İstinaf incelemesi, HMK.’nın 355. maddesi uyarınca, ileri sürülen istinaf nedenleri ve kamu düzeni ile sınırlı olarak yapılmıştır.
Görev dava şartlarından olup, mahkemece yargılamanın her aşamasında kendiliğinden göz önünde bulundurulmak zorundadır.
Yargıtay 11. HD. 2016/14366 E 2017/4328 K 13.09.2017 tarıhli emsal kararında da işaret edildiği üzere; Dava, bankacılık işleminden kaynaklanan alacak istemine ilişkindir.
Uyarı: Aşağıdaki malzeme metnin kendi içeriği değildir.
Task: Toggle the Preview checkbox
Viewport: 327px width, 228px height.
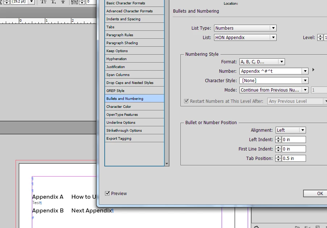Action: tap(107, 193)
Dava tarihi olan 26.11.2014 tarihinde yürürlükte bulunan 6502 sayılı Tüketicinin Korunması Hakkında Kanun’un 3/1-k maddesinde tüketicinin; “ticari veya mesleki olmayan amaçlarla hareket eden gerçek veya tüzel kişiyi” ifade edeceği, 3/1-l maddesinde ise tüketici işleminin; “mal veya hizmet piyasalarında kamu tüzel kişileri de dâhil olmak üzere ticari veya mesleki amaçlarla hareket eden veya onun adına ya da hesabına hareket eden gerçek veya tüzel kişiler ile tüketiciler arasında kurulan, eser, taşıma, simsarlık, sigorta, vekâlet, bankacılık ve benzeri sözleşmeler de dâhil olmak üzere her türlü sözleşme ve hukuki işlemi” ifade edeceği düzenlenmiş, aynı kanunun 73/1 maddesinde de; tüketici işlemleri ile tüketiciye yönelik uygulamalardan doğabilecek uyuşmazlıklara ilişkin davalara bakmaya tüketici mahkemelerinin görevli olduğu hüküm altına alınmıştır.
Buna göre, mahkemece, tüketici konumundaki davacı tarafından açılan işbu davada tüketici mahkemesinin görevli olduğu gerekçesiyle görevsizlik kararı verilmesi gerekirken, yazılı şekilde davanın esası hakkında karar verilmesi doğru olmamıştır.
Açıklanan bu gerekçelerle, HMK.’nın 353/1.a.3.maddesi uyarınca dosya üzerinden yapılan inceleme sonucunda, işin esasına ilişkin istinaf sebepleri incelenmeksizin, ilk derece mahkemesinin istinafa konu kararının kaldırılmasına ve davanın yeniden görülmesi için dosyanın görevli mahkemeye gönderilmesine dair aşağıdaki karar verilmiştir.
KARAR : Gerekçesi yukarıda açıklandığı üzere;
1-Kararı veren İlk Derece Mahkemesinin görevli olmadığı, görevli mahkemenin İSTANBUL TÜKETİCİ MAHKEMESİ olduğu anlaşılmakla, İlk Derece Mahkemesinin istinafa konu kararının HMK’nun 353/1.a.3. maddesi uyarınca KALDIRILMASINA,
2-Dosyanın, fiziken ve UYAP üzerinden görevli İstanbul Tüketici Mahkemesine derhal gönderilmek üzere, kararı veren ilk derece mahkemesine gönderilmesine,
3-İstinaf başvuru harcının Hazine’ye irat kaydına, davacı tarafından yatırılan istinaf peşin harcının ilk derece mahkemesi tarafından talep halinde davacıya iadesine,
4-İstinaf başvurusu için yapılan yargılama giderlerinin, esas hükümle birlikte görevli ilk derece mahkemesince yargılama giderleri içinde değerlendirilmesine,
5-Gerekçeli kararın bir örneğinin, görevli İlk Derece Mahkemesince taraflara tebliğine dair;
HMK.353.maddesi uyarınca dosya üzerinde yapılan inceleme sonucunda, 18/10/2018 tarihinde oybirliğiyle ve kesin olarak karar verildi.
KANUN YOLU : HMK. 353/1.a.maddesi uyarınca karar kesindir.